===== RECORDED INFORMATION
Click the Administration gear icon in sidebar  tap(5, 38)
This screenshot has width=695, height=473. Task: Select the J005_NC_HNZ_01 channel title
==========
===== RECORDED INFORMATION
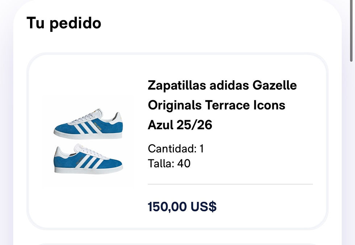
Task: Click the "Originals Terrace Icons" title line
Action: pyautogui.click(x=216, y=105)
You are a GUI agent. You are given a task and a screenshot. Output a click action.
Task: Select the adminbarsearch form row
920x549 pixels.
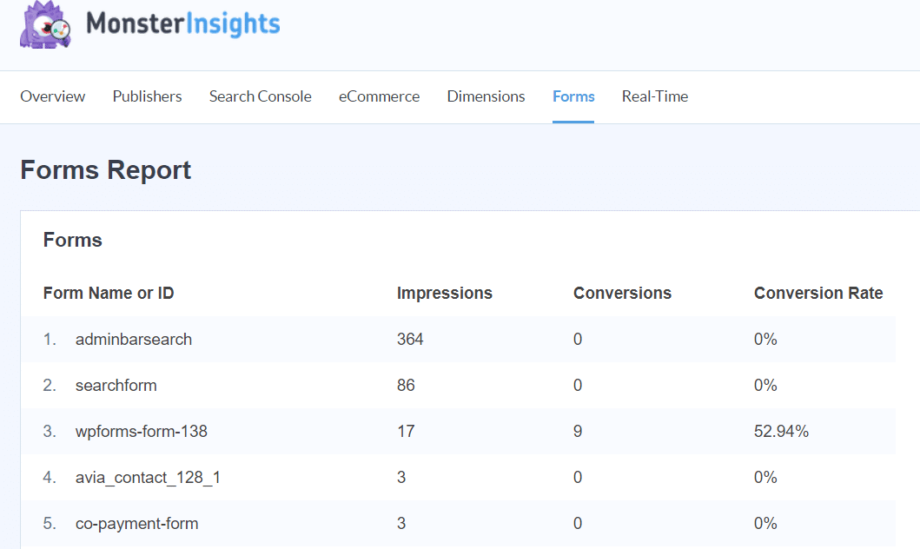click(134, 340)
==========
> **TASK BRIEF**
The answer is the run of lines above from the line containing "Click the Administration" through the line containing "This screenshot has", copied exactly and alone.

> **RESPONSE TO THE EXERCISE**
Click the Administration gear icon in sidebar  tap(5, 38)
This screenshot has width=695, height=473. Task: Select the J005_NC_HNZ_01 channel title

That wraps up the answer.